Coming Soon to a Cineplex Far, Far Away
It's not exactly Indiana Jones, but with Seven Minutes of Terror, NASA has rolled out the blockbuster treatment for its new Mars mission, the Phoenix Mars Lander -- headed for a dust-up on the Red Planet's north pole around Sunday suppertime.
The video's title refers to how long NASA engineers will have to bite their fingernails while their $450 million spacecraft decelerates from its 12,000 mph cruising speed to a dead stop. The ship's hull will reach some 900 degrees as it plows through the upper Martian atmosphere. At 8 miles above terra (mars-a?) firma, a round, yellow-and-red parachute will stream out and slow the craft to about 250 mph.
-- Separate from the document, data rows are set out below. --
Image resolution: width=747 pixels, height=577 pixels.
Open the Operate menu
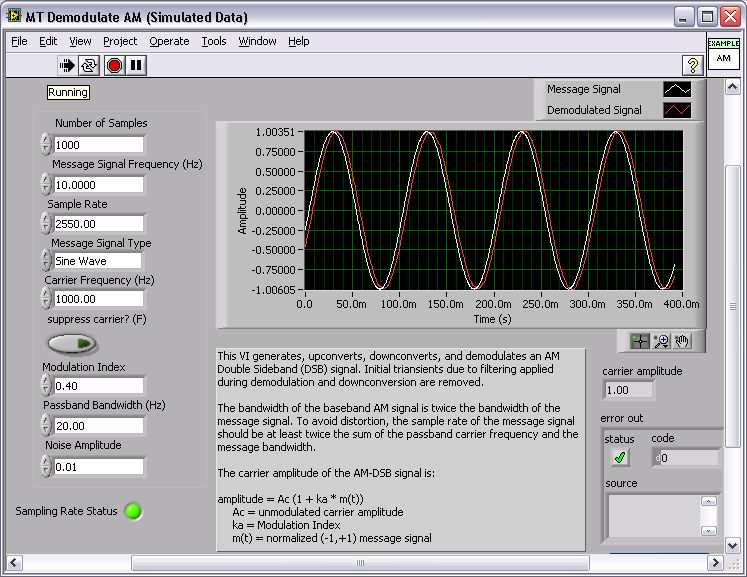[x=169, y=41]
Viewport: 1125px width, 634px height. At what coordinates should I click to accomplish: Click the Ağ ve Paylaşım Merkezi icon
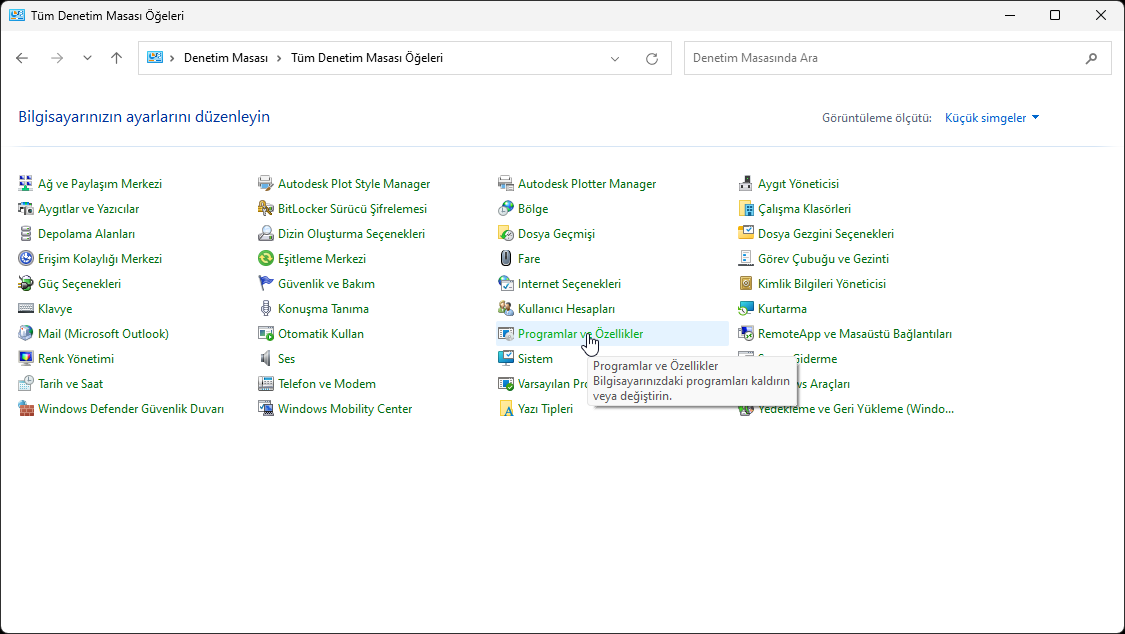[x=26, y=184]
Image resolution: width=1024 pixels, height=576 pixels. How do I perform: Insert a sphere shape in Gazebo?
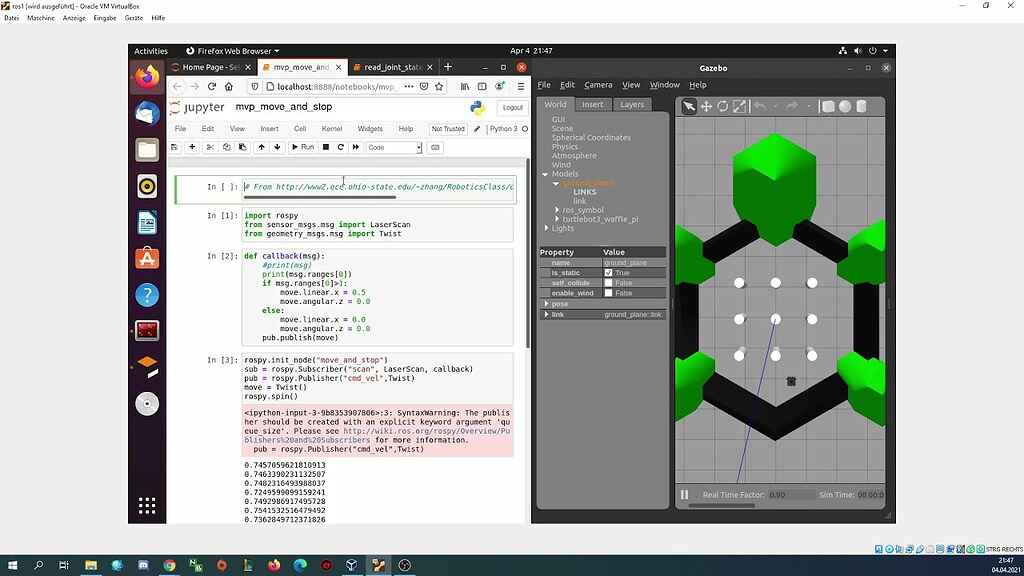pyautogui.click(x=845, y=106)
But that's still pretty fast. And so, like Indy jumping off a truck and straight onto a horse, at less than a minute before impact, the lander will jettison its parachute and let loose with its array of 12 thrusters. With any luck, Phoenix's computer pilot will keep the jets pointed at the ground, slowing the craft to 5 mph.
One way or another, it'll come to a stop. The nail-biter part will be whether anything gets broken. All this is clearly explained in "Seven Minutes" by the engineers themselves. Although be warned: you do have to endure that frenetic visual style -- shaky cameras, incessant, 3-second cuts -- that directors must think makes science cooler, if not any easier to understand.
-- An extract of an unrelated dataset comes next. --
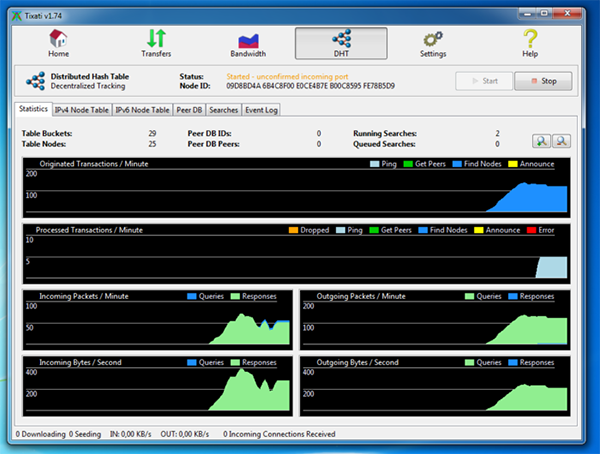
Task: Click the second magnifier search icon
Action: point(561,141)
You do have to admire NASA's routine approach to the audacious. Any work plan where one of the middle steps is "Likely blackout period as hot plasma surrounds spacecraft" gets my support. They estimate it will all be over by 7:53:52 p.m. Eastern time. (That's plus or minus 46 seconds.)
The robotic ship will lie low for 20 minutes as the dust settles. After that, out come the solar panels, and then a tentative robot arm to dig in the polar Martian soil. Over the next three months, Phoenix will analyze the soil for water and the rudiments of life, digging down about an inch every two weeks. But the worst part, presumably, will be the first 15 minutes after touchdown. That's how long it takes an "All Clear" radio signal to travel the 250 million miles back to Earth. A long time for an engineer to hold her breath.
(An earlier version of this story incorrectly reported the date of the landing event. The landing is scheduled for Sunday, May 25th.)